Die Richtlinie sieht nicht vor, dass Patienten im Ausland zu den Kosten ihres jeweiligen Heimatlandes behandelt werden. Die nationale Krankenkasse muss nur die Kosten einer Behandlung im Ausland bezahlen, die bei einer im Inland durchgeführten Behandlung angefallen wären. Wenn ein Lette sich in Deutschland behandeln lässt, bekommt er somit von seiner lettischen Versicherung nur den Betrag erstattet, den die Behandlung in Lettland gekostet hätte. Die Mehrkosten muss der Versicherte selbst tragen. Das gleiche gilt für einen Deutschen, der sich beispielsweise in den Niederlanden behandeln lässt. Dieses Verfahren soll die von Ihnen befürchteten Umverteilungskosten vermeiden. Da das deutsche Gesundheitssystem international einen guten Ruf hat, könnte die Patientenmobilität sogar zu neuen Einnahmequellen für Ärzte und Krankenhäuser führen. Dies würde den deutschen Versicherten auf Dauer zu gute kommen.
Überdies sieht der Richtlinienentwurf vor, dass sich mehrere EU-Mitgliedsstaaten zusammentun können, um europäische Referenzzentren für seltene Krankheiten aufzubauen. Auch dies wäre ein Fortschritt im Sinne der Menschen, die an solchen Krankheiten leiden.
Bei dem nun vorgelegten Text handelt es sich jedoch nur um einen Entwurf. Die Verhandlungen im Ministerrat der Europäischen Union und im Europäischen Parlament haben noch nicht begonnen. Erst danach kann genau gesagt werden, welche neuen Rechte und Chancen die europäischen Bürgerinnen und Bürger erhalten.
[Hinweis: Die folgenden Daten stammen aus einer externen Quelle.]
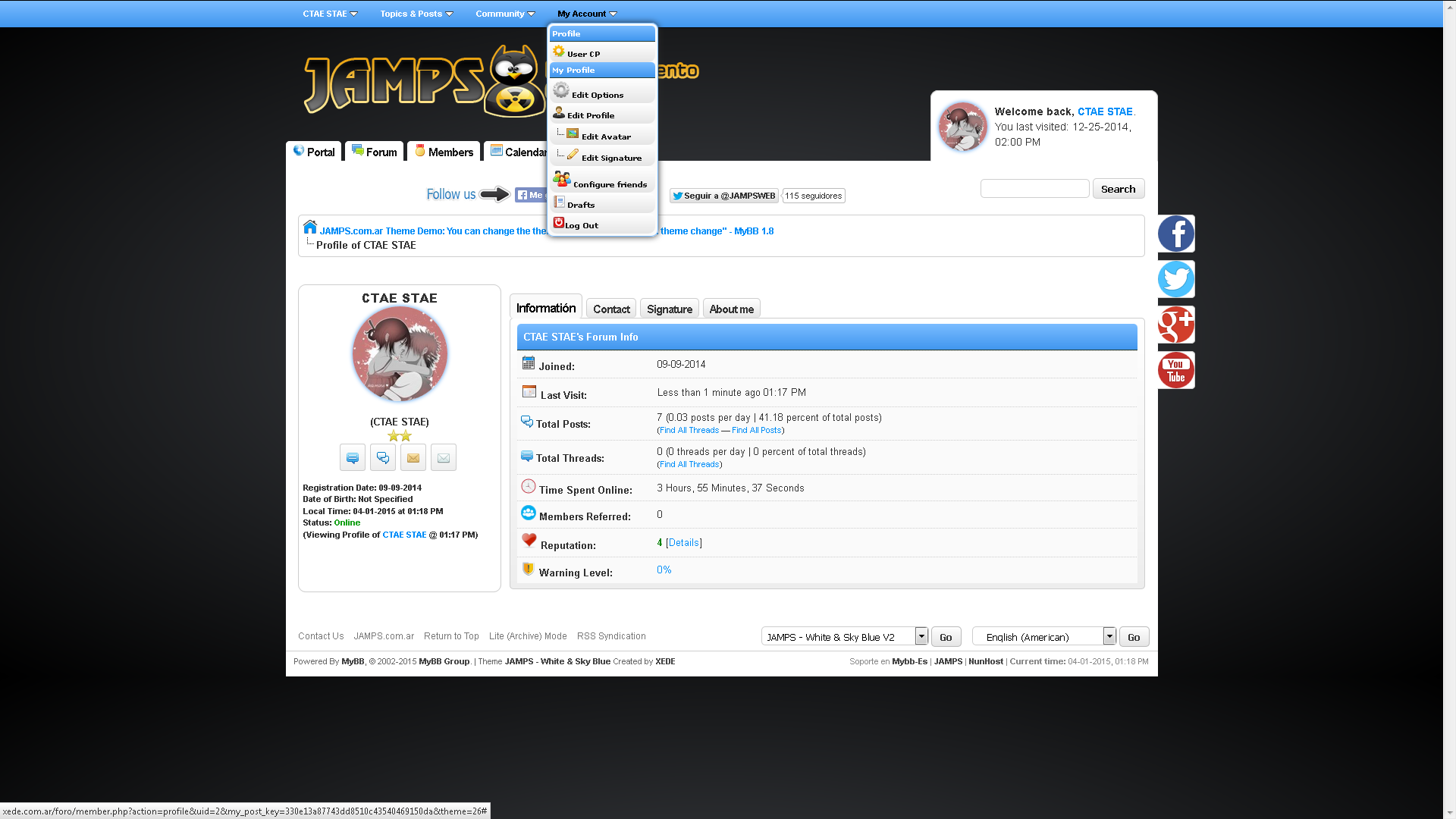This screenshot has height=819, width=1456.
Task: Click the gray envelope email icon
Action: pyautogui.click(x=444, y=457)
Eines ist jedoch schon heute sicher: nur durch eine verstärkte Zusammenarbeit im Gesundheitsbereich auf europäischer Ebene können wir die beste Qualität bei der Behandlung und Nachsorge für alle Patienten in der EU sicherstellen.
Ich hoffe, dass ich Ihren Bedenken zerstreuen konnte. Für Nachfragen stehe ich Ihnen gerne zur Verfügung.